The results illustrate how developers can tailor PtDAs using dynamic and interactive processes. We used a PtDA in development for patients with obstructive sleep apnea which is designed Epacadostat to assist patients choice between three options: (i) Continuous Positive Airway Pressure (CPAP), a machine that pushes a stream of air through a mask into a patient’s nose or mouth to keep his throat and airway open; (ii) a Mandibular Advancement Splint (MAS), a type of mouthguard that helps to keep the patient’s throat open; and (iii) no treatment, or not adhering to using either CPAP or MAS. A recent review concluded that “the decision as to whether to use CPAP or MAS will likely depend on patient preference” [16]. We

invited members of an online panel to imagine they had been diagnosed with sleep apnea and were to use the PtDA to help their physician prescribe the most appropriate treatment option. They were told that adherence to these treatments was a particular concern, and so personal preferences were important to making treatment decisions. The PtDA broadly followed the IPDAS guidelines [17], explaining the condition, providing information about options and their

www.selleckchem.com/products/Vorinostat-saha.html characteristics (benefits, side-effects, costs, etc.) using probabilities and pictographs to describe baseline and incremental absolute risks where appropriate, a value clarification exercise, and a summary of information to help the patient deliberate on the decision along with an opportunity to select the preferred option.

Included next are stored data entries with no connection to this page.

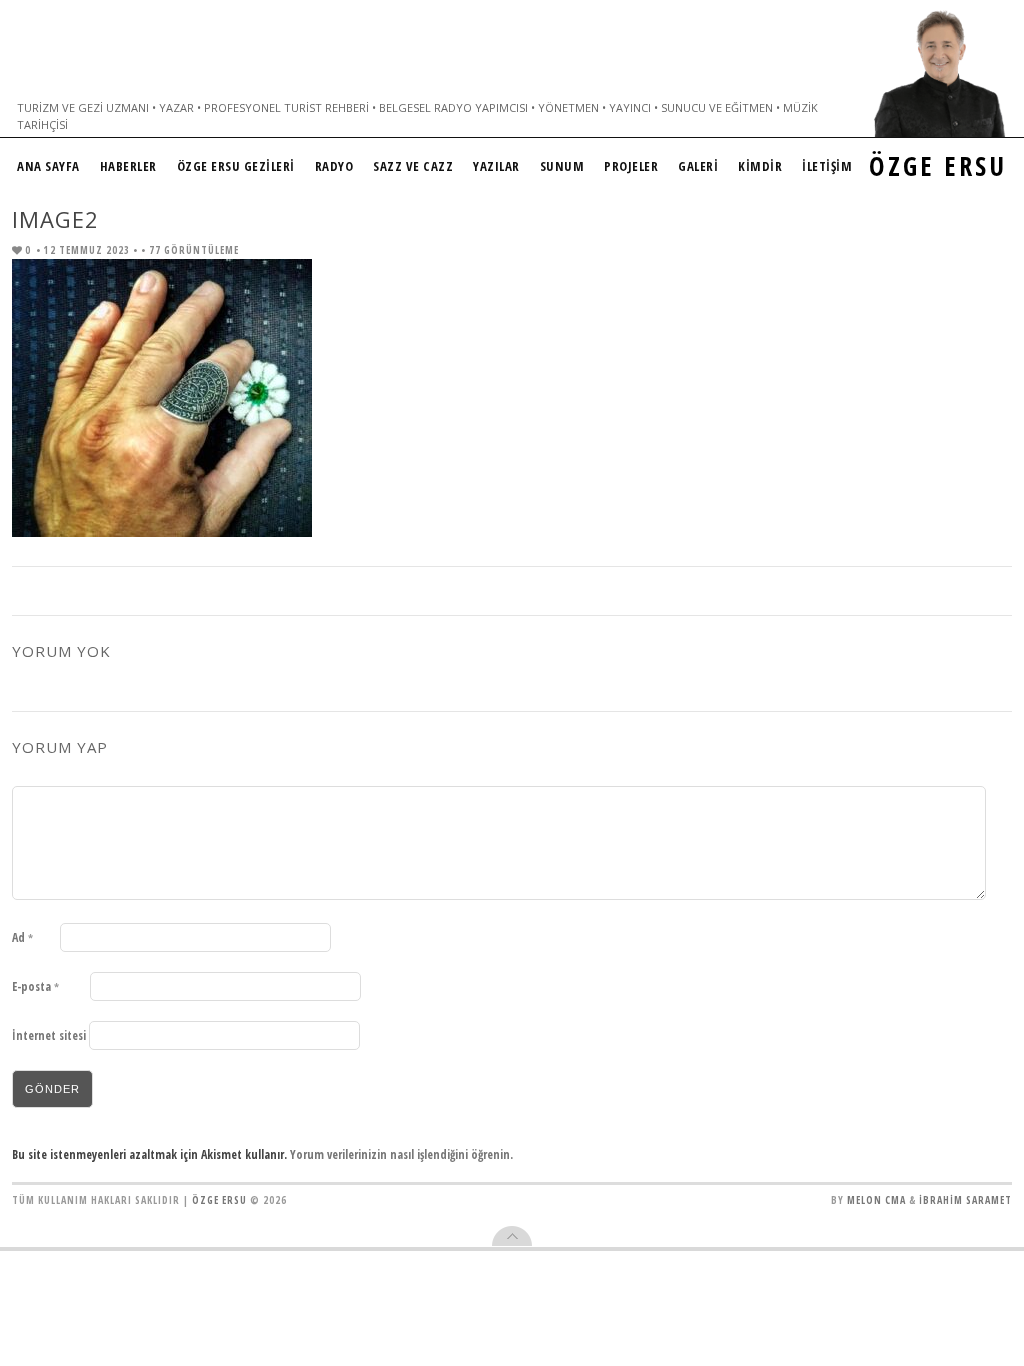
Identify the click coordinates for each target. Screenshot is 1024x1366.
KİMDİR (760, 166)
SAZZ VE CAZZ (413, 166)
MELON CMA (876, 1200)
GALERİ (698, 166)
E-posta (35, 986)
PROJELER (631, 166)
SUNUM (562, 166)
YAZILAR (496, 166)
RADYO (334, 166)
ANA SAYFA (48, 166)
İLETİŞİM (827, 166)
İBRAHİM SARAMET (965, 1200)
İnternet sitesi (49, 1035)
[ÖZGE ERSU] (940, 73)
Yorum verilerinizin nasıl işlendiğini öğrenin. (401, 1154)
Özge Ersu (219, 1200)
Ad (22, 937)
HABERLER (128, 166)
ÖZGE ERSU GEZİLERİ (236, 166)
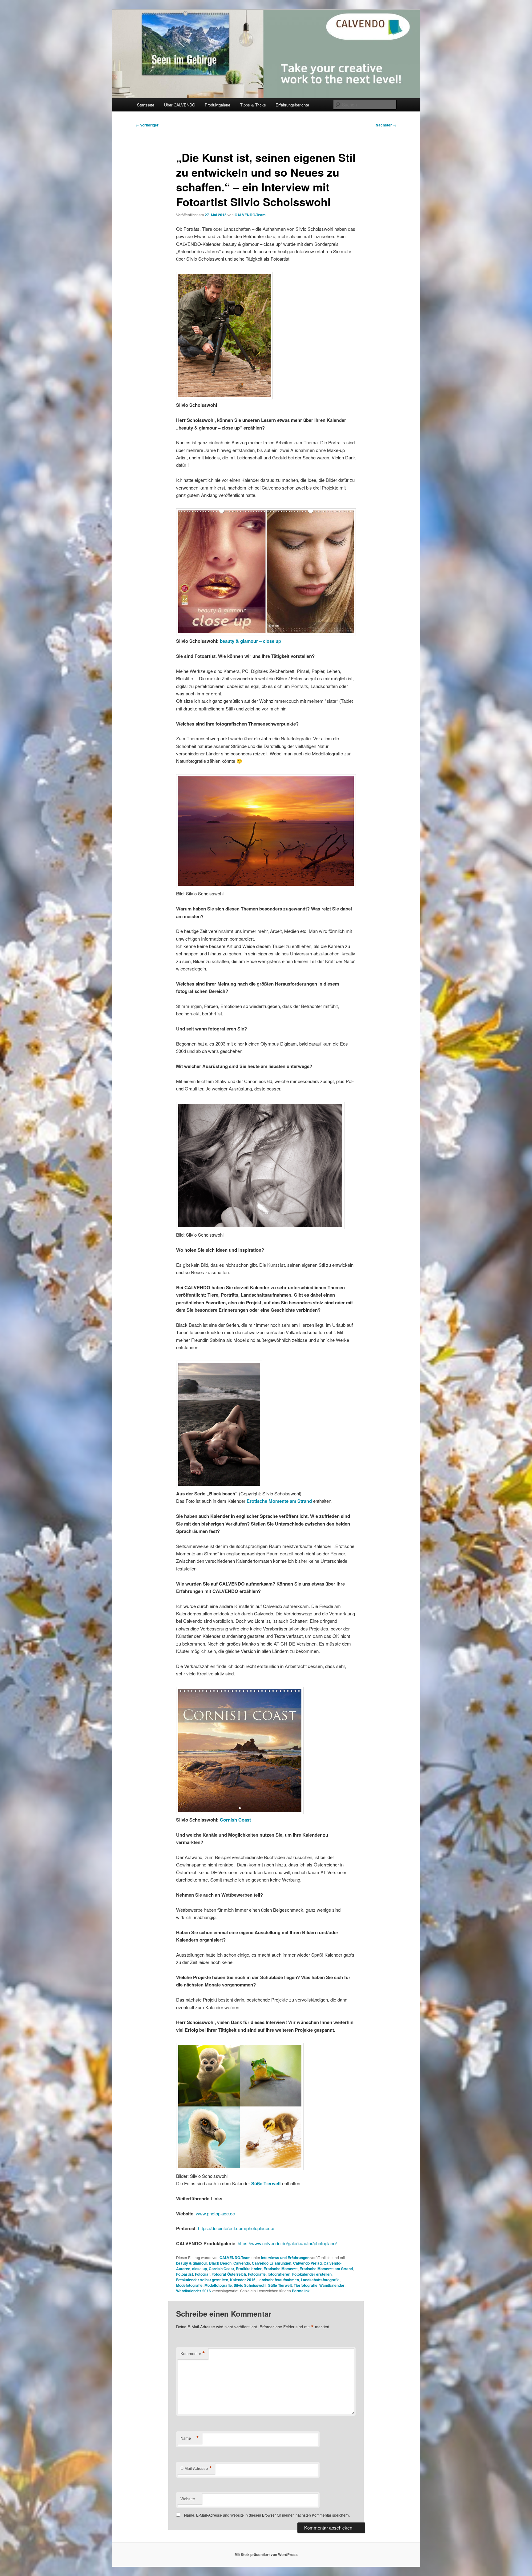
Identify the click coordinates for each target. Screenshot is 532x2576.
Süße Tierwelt (280, 2285)
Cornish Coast (235, 1819)
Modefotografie (189, 2285)
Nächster (386, 125)
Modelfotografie (218, 2285)
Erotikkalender (249, 2268)
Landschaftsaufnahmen (278, 2279)
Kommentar (192, 2353)
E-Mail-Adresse (196, 2468)
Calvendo (241, 2263)
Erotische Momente (281, 2268)
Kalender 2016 (243, 2279)
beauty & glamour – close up (250, 641)
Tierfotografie (305, 2285)
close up (199, 2268)
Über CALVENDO (179, 105)
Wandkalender (332, 2285)
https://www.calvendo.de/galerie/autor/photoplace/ (287, 2243)
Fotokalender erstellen (312, 2274)
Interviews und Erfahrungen (285, 2257)
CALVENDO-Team (250, 215)
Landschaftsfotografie (320, 2279)
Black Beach (220, 2263)
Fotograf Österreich (229, 2274)
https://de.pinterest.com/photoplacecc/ (236, 2228)
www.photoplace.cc (215, 2213)
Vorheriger (147, 125)
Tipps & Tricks (253, 105)
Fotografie (257, 2274)
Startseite (145, 105)
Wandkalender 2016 (193, 2291)
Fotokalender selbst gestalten (202, 2279)
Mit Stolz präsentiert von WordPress (266, 2554)
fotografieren (279, 2274)
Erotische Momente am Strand (326, 2268)
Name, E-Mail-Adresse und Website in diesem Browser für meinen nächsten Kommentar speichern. (267, 2515)
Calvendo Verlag (307, 2263)
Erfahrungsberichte (292, 105)
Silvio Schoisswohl (250, 2285)
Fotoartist (184, 2274)
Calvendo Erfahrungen (271, 2263)
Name (189, 2438)
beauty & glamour (191, 2263)
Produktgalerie (217, 105)
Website (187, 2499)
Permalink (301, 2291)
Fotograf (202, 2274)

Given the hypothetical nature of the exercise, we did not include guidance

on next steps or on ways to discuss options with others, which would typically be included in a PtDA. Respondents were Ureohydrolase randomized to three different versions of the PtDA: (1) conventional group, where the order of the information was pre-specified with benefits listed first, followed by side-effects, and then costs; (2) recency group, where information was ordered based on the results of a value clarification exercise, so that what a given respondent valued most was listed last; and (3) primacy group, where information again was ordered according to values, so that what a respondent valued most was listed first. The information contained in all three versions was identical, but the order in which information was displayed varied. We asked respondents questions about their preferred option and asked them to assign values to the attributes associated with each option. As a result we were able to determine the proportion of respondents who chose the option concordant with their own values. After completing consent, participants were informed that the survey was for improving an educational tool for patients with sleep apnea. They were then given information about sleep apnea so they could imagine that it would be like to have the condition. A simple test, referred to as a “catch trial”, was used to ensure they had paid attention to the information page.